◆ WHAT YOU WILL DO
Swap "heading" for "title" and write out only the lines from the line with "This screenshot has height=701, width=997." up to and including the line with "Looking at the screenshot, I should (x=93, y=94).", with nothing else changed. Leave the pictures out.
>>>
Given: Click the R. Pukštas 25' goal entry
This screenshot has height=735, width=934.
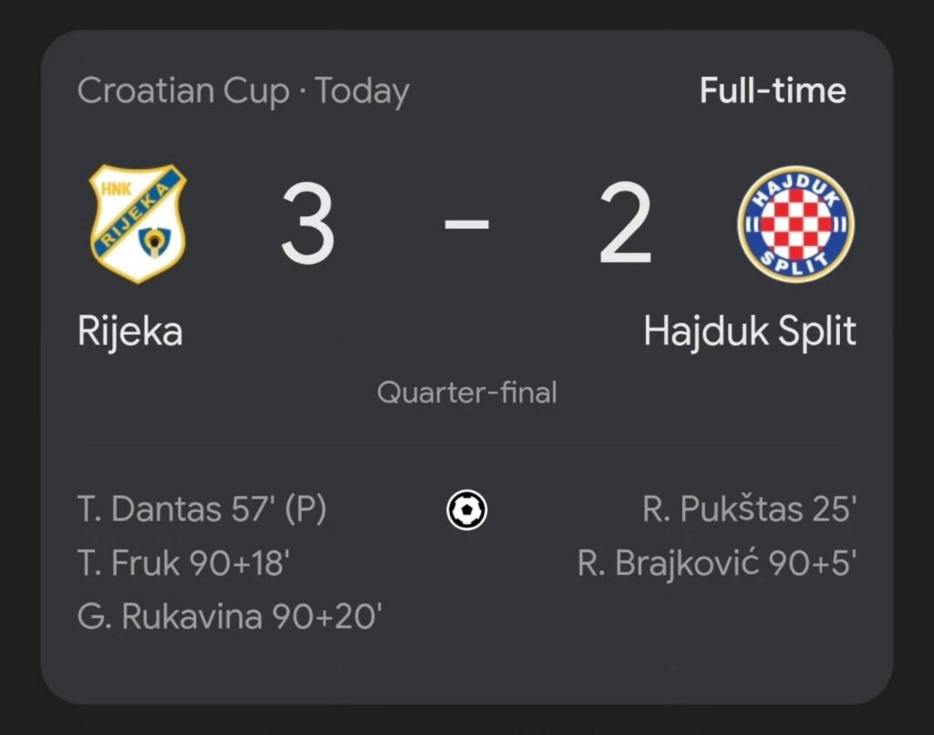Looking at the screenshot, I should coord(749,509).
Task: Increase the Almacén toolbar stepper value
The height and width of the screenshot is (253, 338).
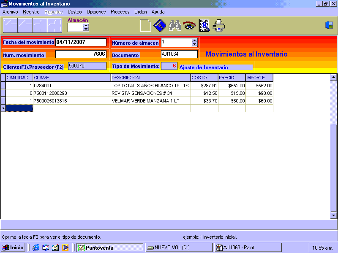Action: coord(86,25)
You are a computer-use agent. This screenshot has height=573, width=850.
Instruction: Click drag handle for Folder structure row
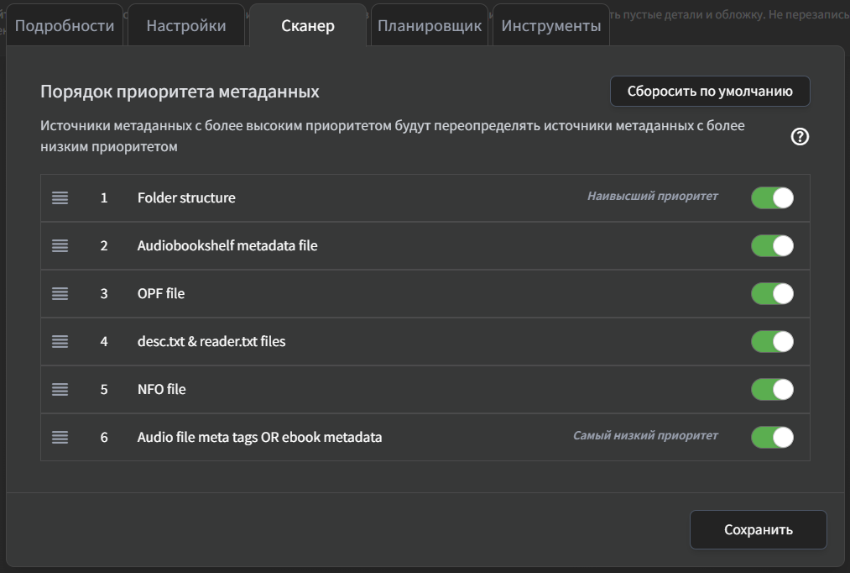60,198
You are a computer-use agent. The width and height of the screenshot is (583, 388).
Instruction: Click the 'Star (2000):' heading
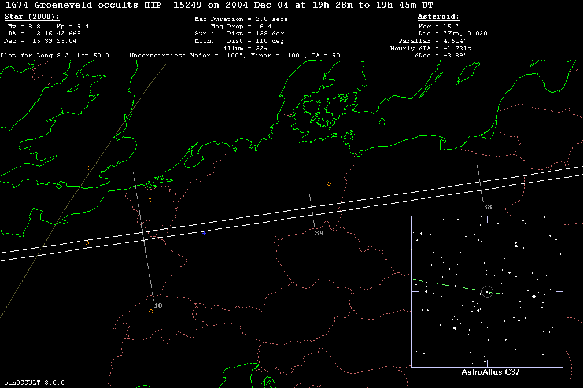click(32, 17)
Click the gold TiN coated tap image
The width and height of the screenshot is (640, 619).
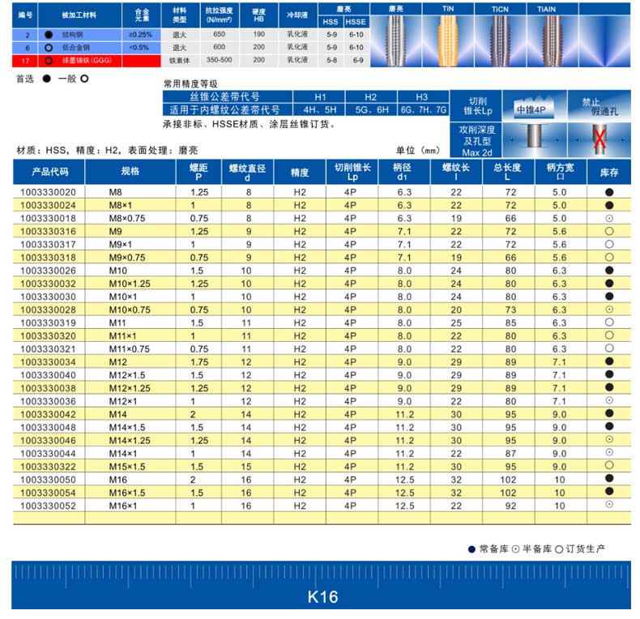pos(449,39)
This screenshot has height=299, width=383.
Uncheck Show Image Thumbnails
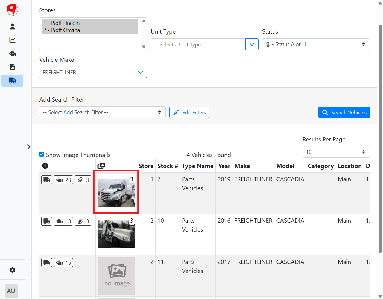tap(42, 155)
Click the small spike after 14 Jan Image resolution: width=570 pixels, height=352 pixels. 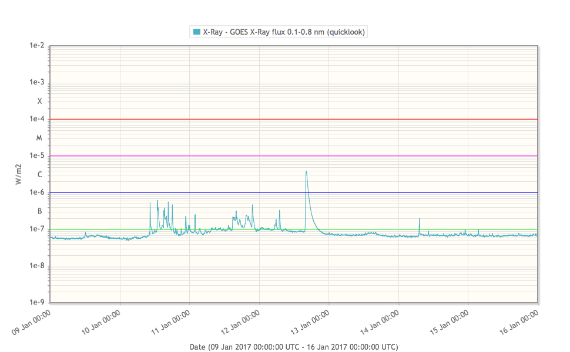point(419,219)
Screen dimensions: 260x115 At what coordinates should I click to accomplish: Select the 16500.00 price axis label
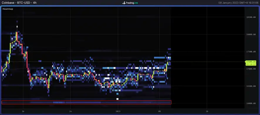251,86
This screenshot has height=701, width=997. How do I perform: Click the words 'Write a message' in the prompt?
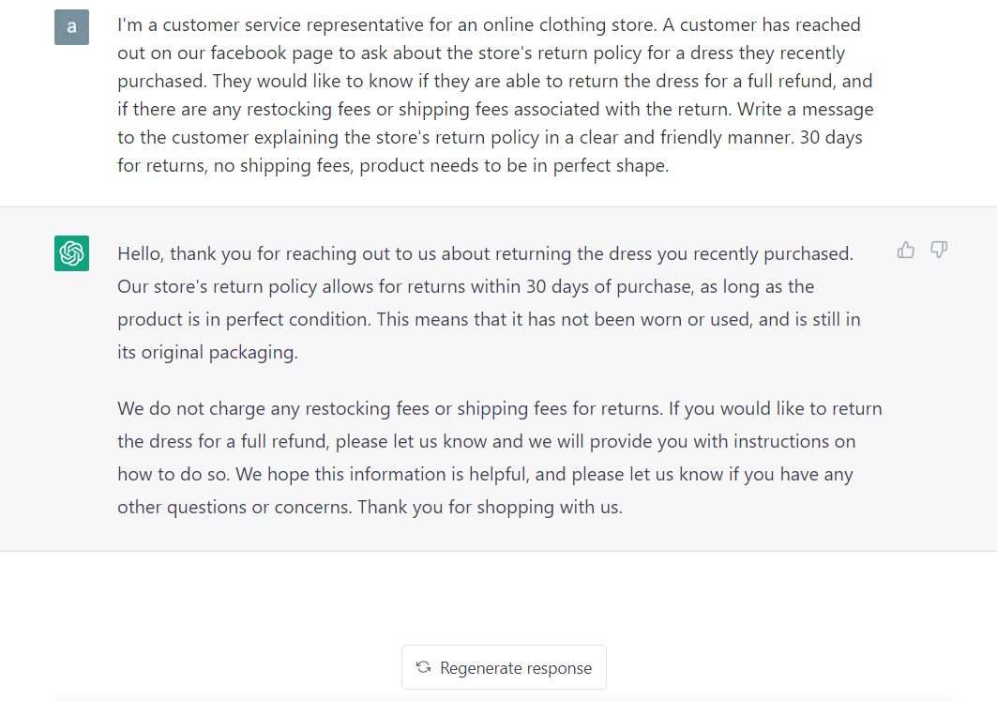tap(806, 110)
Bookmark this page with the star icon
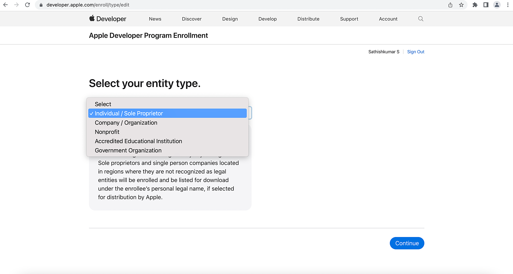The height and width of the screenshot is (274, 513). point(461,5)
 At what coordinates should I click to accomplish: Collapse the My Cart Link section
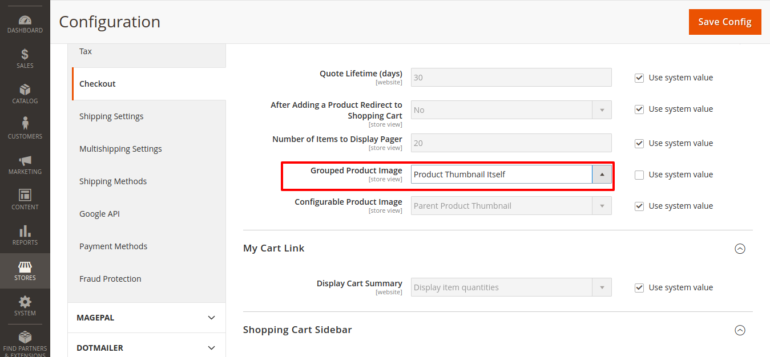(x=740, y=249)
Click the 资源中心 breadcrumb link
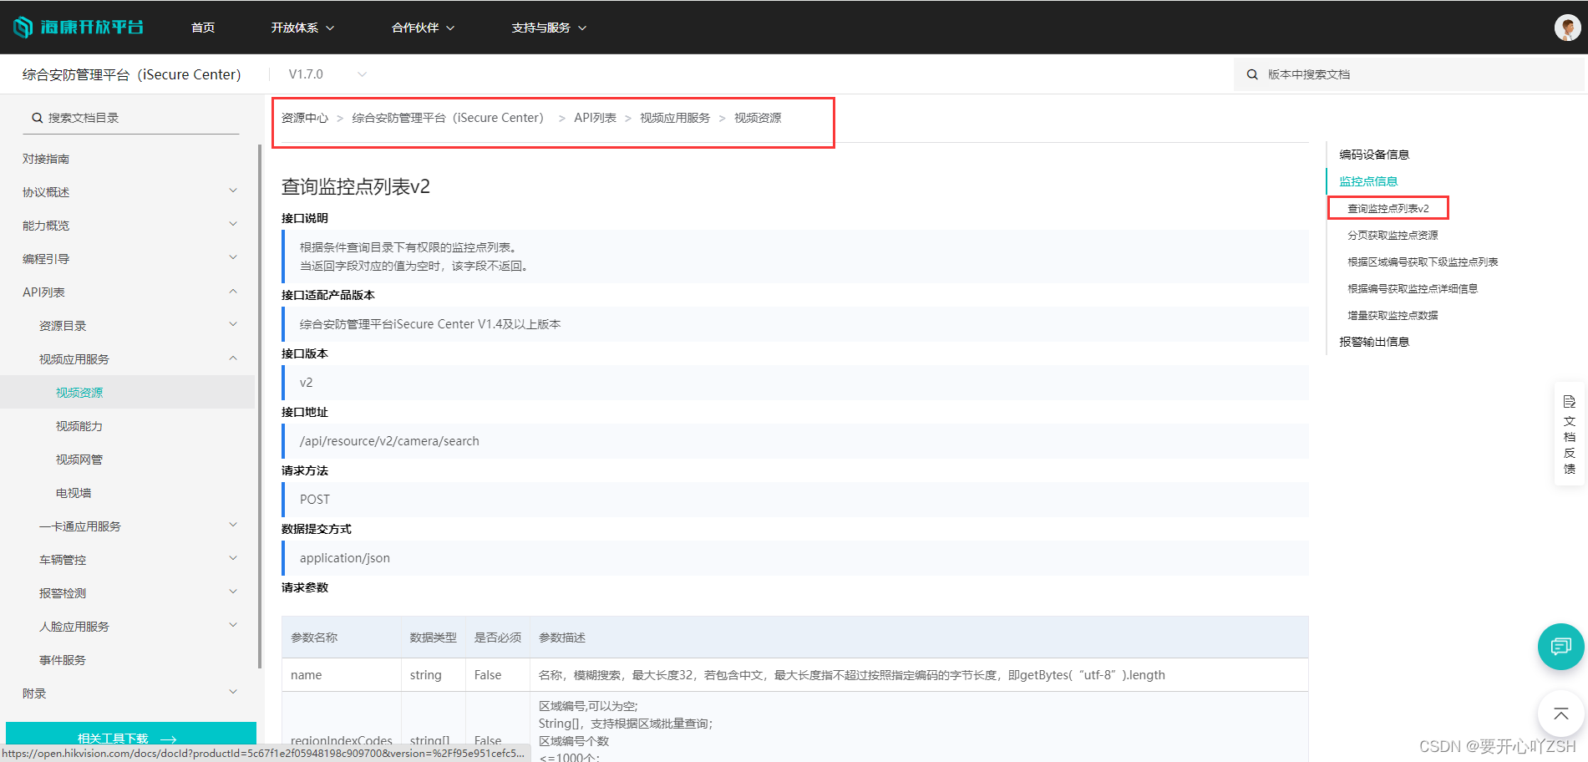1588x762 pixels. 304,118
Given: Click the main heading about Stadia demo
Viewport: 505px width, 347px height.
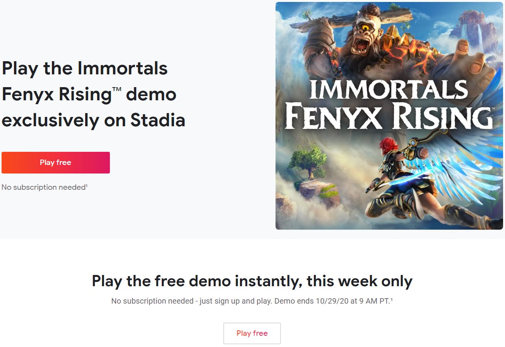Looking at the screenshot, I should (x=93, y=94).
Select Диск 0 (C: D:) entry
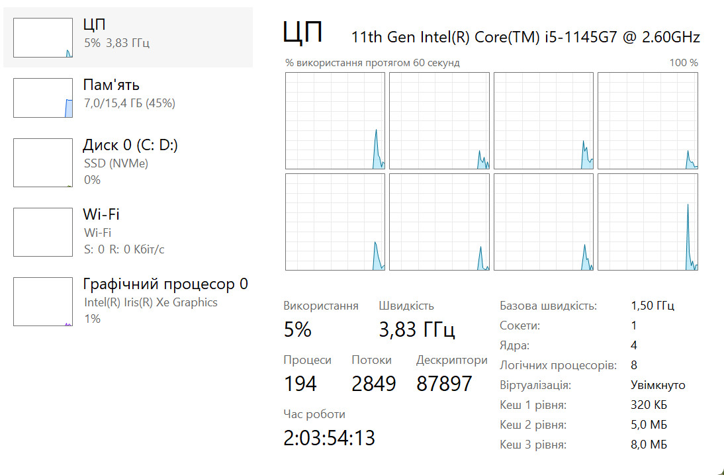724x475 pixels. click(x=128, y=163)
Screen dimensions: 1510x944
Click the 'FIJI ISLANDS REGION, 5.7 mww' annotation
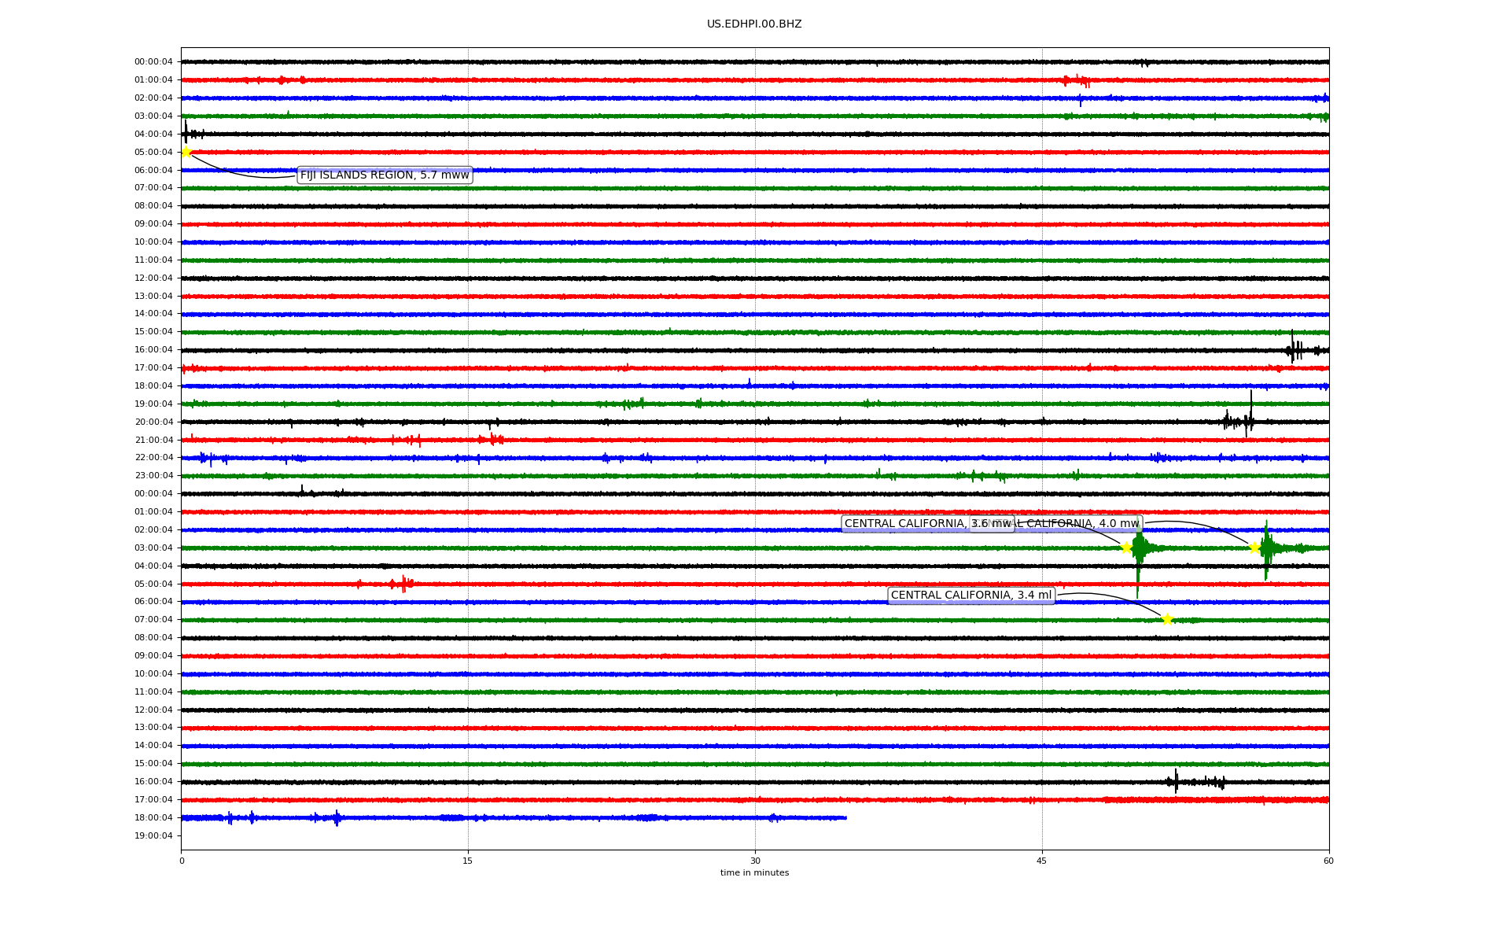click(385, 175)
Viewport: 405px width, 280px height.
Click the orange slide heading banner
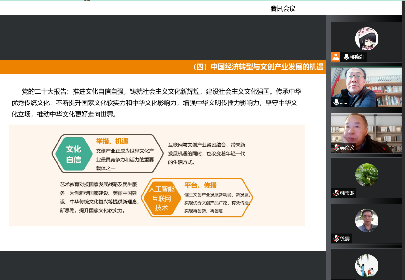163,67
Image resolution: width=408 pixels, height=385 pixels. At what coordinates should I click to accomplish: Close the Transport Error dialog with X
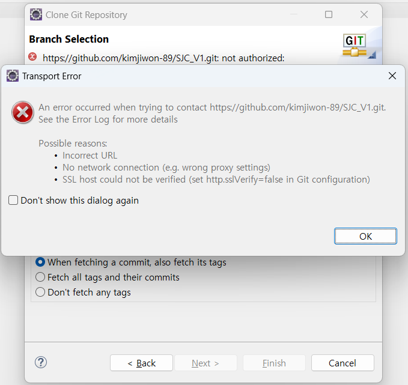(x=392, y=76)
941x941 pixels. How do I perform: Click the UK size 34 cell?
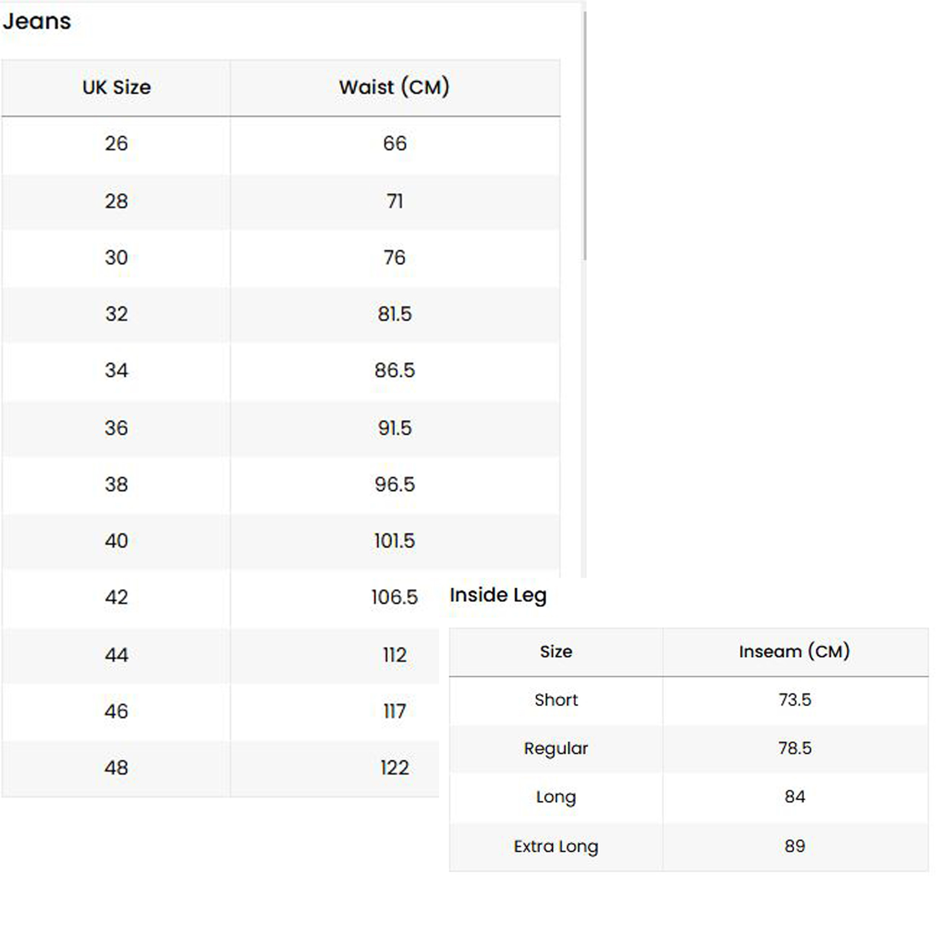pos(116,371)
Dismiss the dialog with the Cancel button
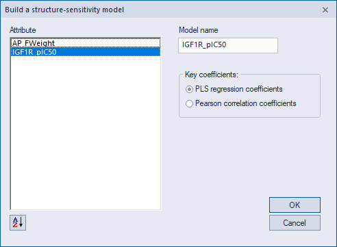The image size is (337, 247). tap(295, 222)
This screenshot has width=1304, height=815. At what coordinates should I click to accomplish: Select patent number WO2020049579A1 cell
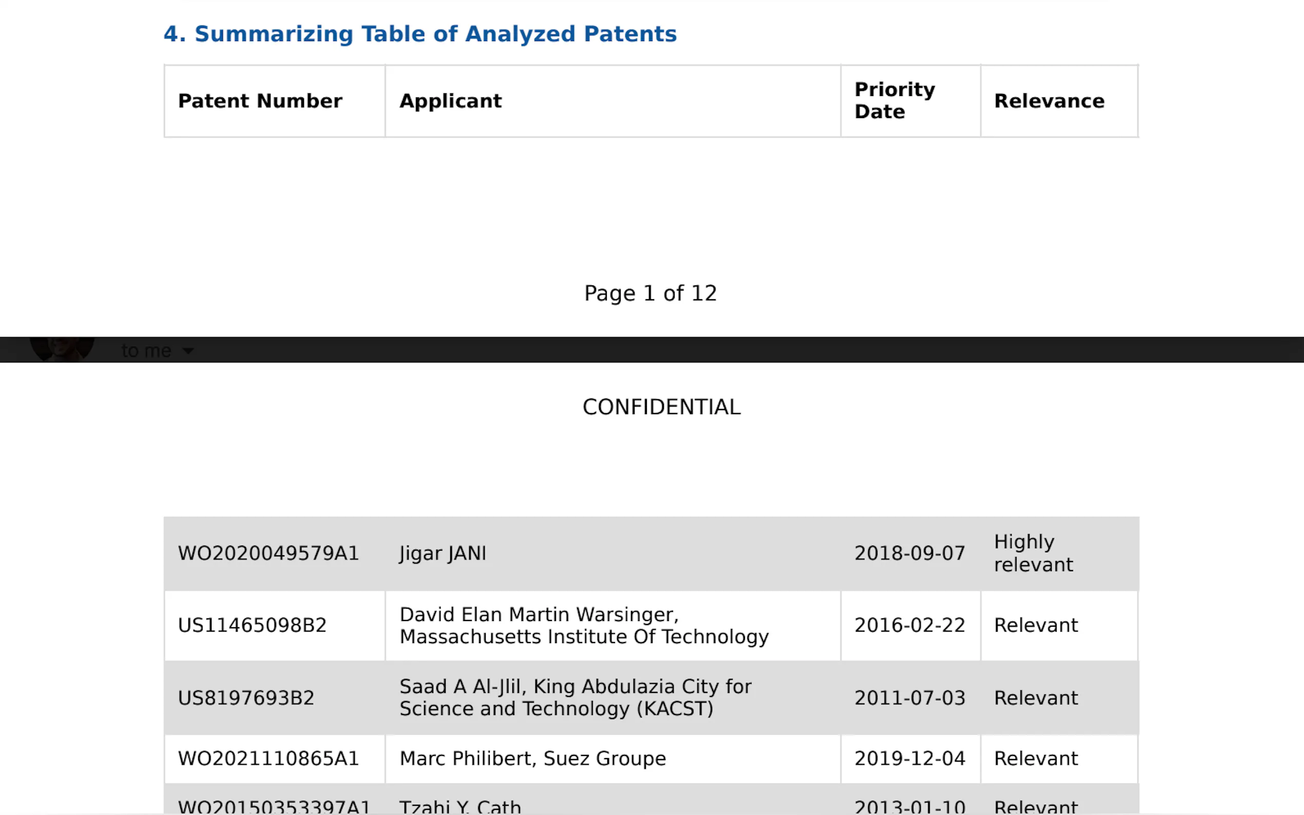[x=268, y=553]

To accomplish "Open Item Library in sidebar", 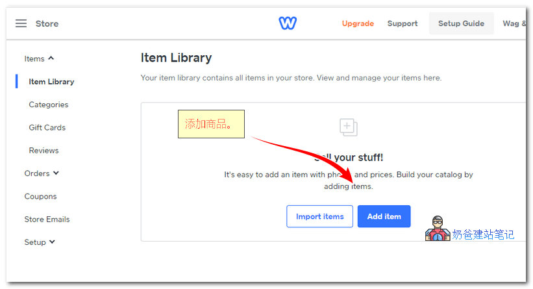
<<<
◆ SOLUTION TO THIS EXERCISE
This screenshot has height=701, width=997. How do I perform: Click the words 'Write a message' in the prompt?
tap(806, 110)
Bookmark this page with the star icon
The height and width of the screenshot is (274, 513). point(461,5)
 At what coordinates should I click to accomplish: Collapse the My Cart Link section
(x=740, y=249)
Click the 资源中心 breadcrumb link
1588x762 pixels. 304,118
Given: Click the main title about Stadia demo
Viewport: 505px width, 347px height.
Looking at the screenshot, I should (x=93, y=94).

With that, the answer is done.